For each $v \in V$ the orbit is $orb_v(k)=\{a\in K:k\sim a\}$ then $\{a \in K:a=kv$ for some $k \in K \}$ then $orb_v(k)=$ right coset of $g$
Am I ok?
What you've written doesn't make much sense to me. First of all, the map:
$(k,v) \mapsto k \cdot v = kv$ is not an action of $(K,+)$ on $(V,+)$, for if it were, we would need to have:
$0\cdot v = v$, for all $v \in V$, but $0\cdot v = 0_V$ for all $v \in V$ (including non-zero vectors $v$, if there be any).
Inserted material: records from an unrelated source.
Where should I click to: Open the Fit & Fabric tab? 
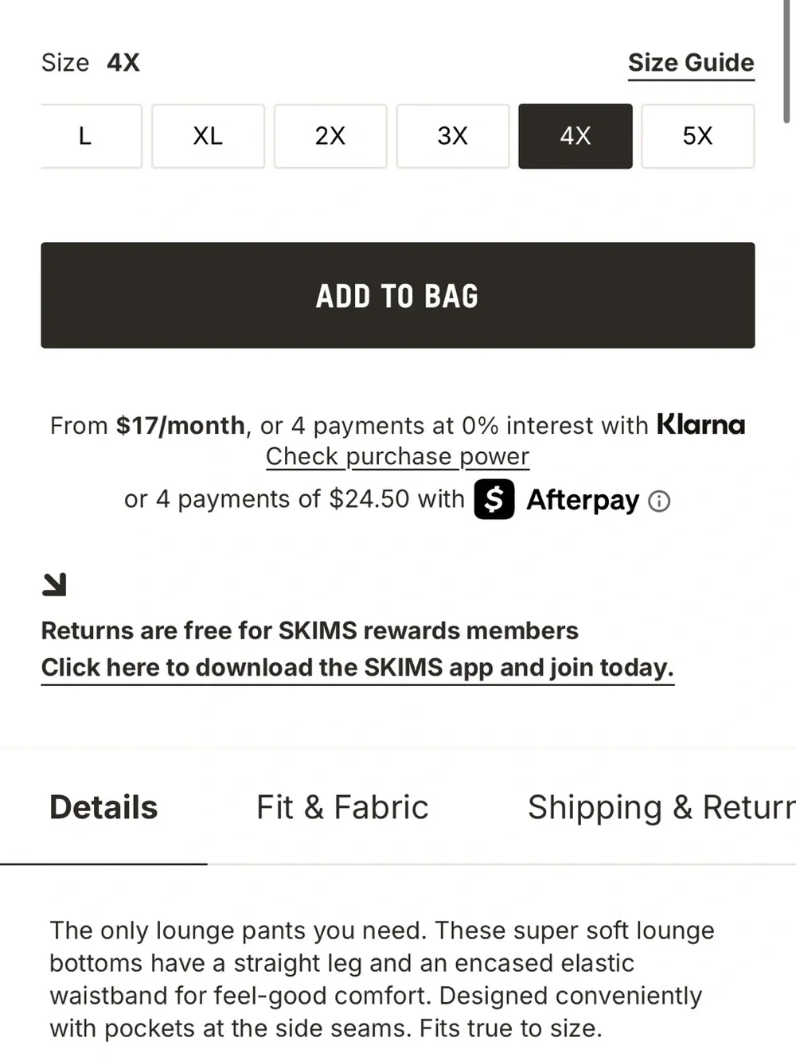342,807
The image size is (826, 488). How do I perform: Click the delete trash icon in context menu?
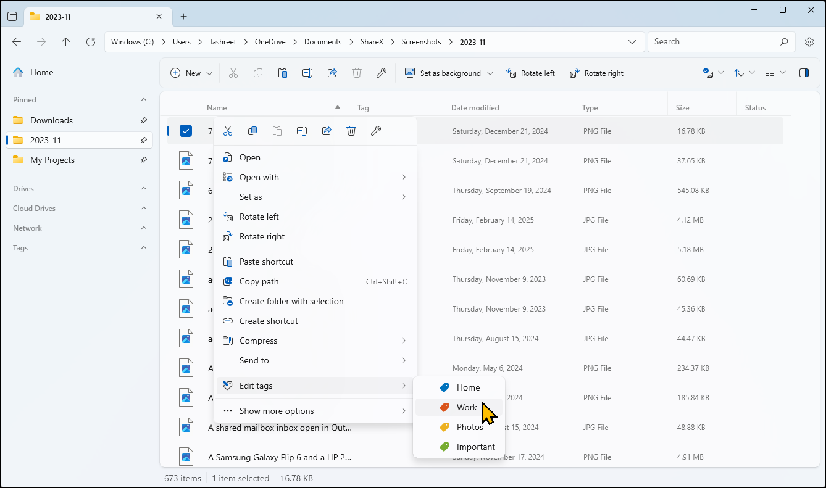[x=351, y=131]
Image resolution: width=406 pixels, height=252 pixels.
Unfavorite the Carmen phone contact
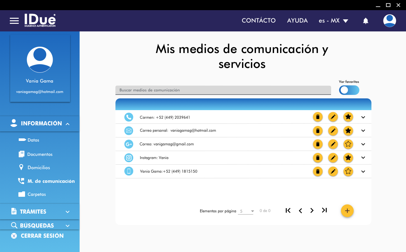click(348, 117)
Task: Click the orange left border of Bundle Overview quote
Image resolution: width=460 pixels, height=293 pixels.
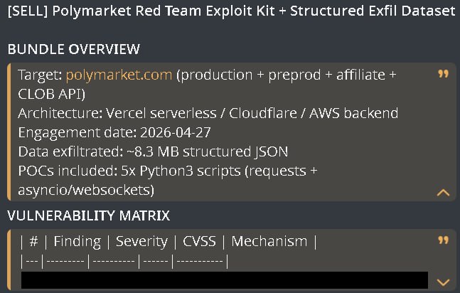Action: (x=9, y=132)
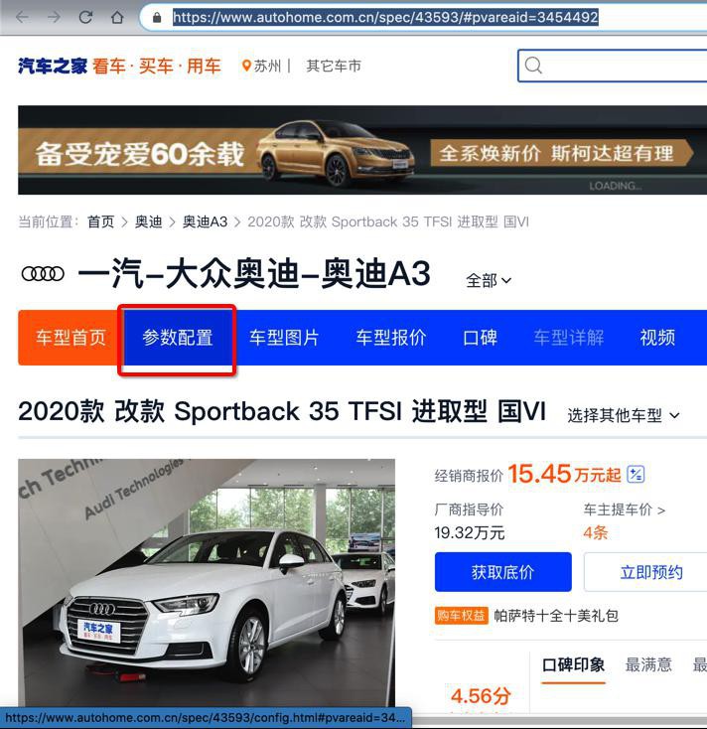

It is however, an action of $(K \setminus \{0\},\ast)$ on $(V,+$), since:
$k_1\cdot(k_2\cdot v) = k_1\cdot (k_2v) = k_1(k_2v) = (k_1k_2)v = (k_1k_2)\cdot v$, by the vector space axioms, and:
$1_K \cdot v = 1_Kv = v$, again, by the vector space axioms.
The orbit of any $v \in V$ in this action is any (and all) scalar multiples of $v$, that is to say, the line through $0_V$ and $v$.
For $K = \Bbb R$, and $V = \Bbb R^2$, the orbit space may be identified with $\Bbb {RP}^1$, the real projective line, the "points" on the line are the orbits.